▸ Task item: Among the records that follow, how many lines include the string "Bistum"? Only the number is wanted.

Pixel coordinate grounding data:
╔══

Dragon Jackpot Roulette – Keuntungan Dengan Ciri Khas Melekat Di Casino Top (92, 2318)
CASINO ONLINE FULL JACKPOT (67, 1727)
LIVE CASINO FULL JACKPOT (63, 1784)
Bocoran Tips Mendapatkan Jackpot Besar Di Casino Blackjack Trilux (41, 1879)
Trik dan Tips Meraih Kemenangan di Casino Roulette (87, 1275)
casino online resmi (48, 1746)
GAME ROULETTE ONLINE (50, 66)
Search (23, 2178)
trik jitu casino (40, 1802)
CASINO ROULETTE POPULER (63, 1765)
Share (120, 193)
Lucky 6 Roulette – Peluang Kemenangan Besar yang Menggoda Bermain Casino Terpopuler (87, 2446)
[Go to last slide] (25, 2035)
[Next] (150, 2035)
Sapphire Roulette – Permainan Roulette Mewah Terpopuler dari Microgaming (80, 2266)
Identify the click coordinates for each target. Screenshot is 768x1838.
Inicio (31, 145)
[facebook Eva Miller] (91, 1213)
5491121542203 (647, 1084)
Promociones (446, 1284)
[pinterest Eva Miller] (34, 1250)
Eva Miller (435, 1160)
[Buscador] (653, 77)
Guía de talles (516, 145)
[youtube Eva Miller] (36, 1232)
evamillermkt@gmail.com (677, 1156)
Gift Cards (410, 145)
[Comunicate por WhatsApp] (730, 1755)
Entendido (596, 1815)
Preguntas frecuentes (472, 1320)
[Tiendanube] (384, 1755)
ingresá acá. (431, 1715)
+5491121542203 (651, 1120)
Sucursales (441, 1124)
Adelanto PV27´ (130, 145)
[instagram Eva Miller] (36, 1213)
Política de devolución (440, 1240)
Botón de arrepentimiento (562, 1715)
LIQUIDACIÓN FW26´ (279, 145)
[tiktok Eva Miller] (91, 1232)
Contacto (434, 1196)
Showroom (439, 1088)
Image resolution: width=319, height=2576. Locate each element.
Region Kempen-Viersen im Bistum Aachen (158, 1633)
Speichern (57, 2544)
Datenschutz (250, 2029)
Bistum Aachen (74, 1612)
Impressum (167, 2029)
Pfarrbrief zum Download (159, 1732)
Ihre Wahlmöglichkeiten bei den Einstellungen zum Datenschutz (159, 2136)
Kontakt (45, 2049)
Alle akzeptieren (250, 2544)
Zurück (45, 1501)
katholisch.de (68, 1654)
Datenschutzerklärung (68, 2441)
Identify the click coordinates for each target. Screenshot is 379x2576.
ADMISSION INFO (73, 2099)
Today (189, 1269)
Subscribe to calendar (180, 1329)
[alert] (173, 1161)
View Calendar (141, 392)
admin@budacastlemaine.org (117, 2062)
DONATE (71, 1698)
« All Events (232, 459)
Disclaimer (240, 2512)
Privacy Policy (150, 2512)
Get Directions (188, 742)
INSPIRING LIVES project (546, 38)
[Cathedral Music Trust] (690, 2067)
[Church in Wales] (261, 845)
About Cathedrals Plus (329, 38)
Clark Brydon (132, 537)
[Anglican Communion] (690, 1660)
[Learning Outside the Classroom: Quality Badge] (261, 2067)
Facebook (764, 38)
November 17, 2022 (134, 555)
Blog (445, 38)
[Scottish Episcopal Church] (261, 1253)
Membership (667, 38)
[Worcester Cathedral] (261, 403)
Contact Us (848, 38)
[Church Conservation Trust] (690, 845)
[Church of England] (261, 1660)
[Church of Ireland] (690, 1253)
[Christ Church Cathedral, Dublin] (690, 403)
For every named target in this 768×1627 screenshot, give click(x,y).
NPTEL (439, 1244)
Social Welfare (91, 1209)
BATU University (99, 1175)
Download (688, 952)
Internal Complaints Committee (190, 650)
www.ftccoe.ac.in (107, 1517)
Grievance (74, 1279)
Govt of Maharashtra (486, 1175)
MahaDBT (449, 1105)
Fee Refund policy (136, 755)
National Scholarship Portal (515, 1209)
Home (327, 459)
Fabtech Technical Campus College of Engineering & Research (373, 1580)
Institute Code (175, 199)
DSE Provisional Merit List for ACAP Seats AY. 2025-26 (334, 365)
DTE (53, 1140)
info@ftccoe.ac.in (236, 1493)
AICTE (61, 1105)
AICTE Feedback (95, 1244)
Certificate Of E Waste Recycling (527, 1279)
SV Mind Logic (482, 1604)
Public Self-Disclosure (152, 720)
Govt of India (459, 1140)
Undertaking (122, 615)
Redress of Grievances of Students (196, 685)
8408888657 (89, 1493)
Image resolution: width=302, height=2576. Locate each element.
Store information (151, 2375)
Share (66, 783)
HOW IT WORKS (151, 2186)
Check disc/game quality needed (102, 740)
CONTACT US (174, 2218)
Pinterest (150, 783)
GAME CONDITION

╚══

▸ Solution for this problem: 2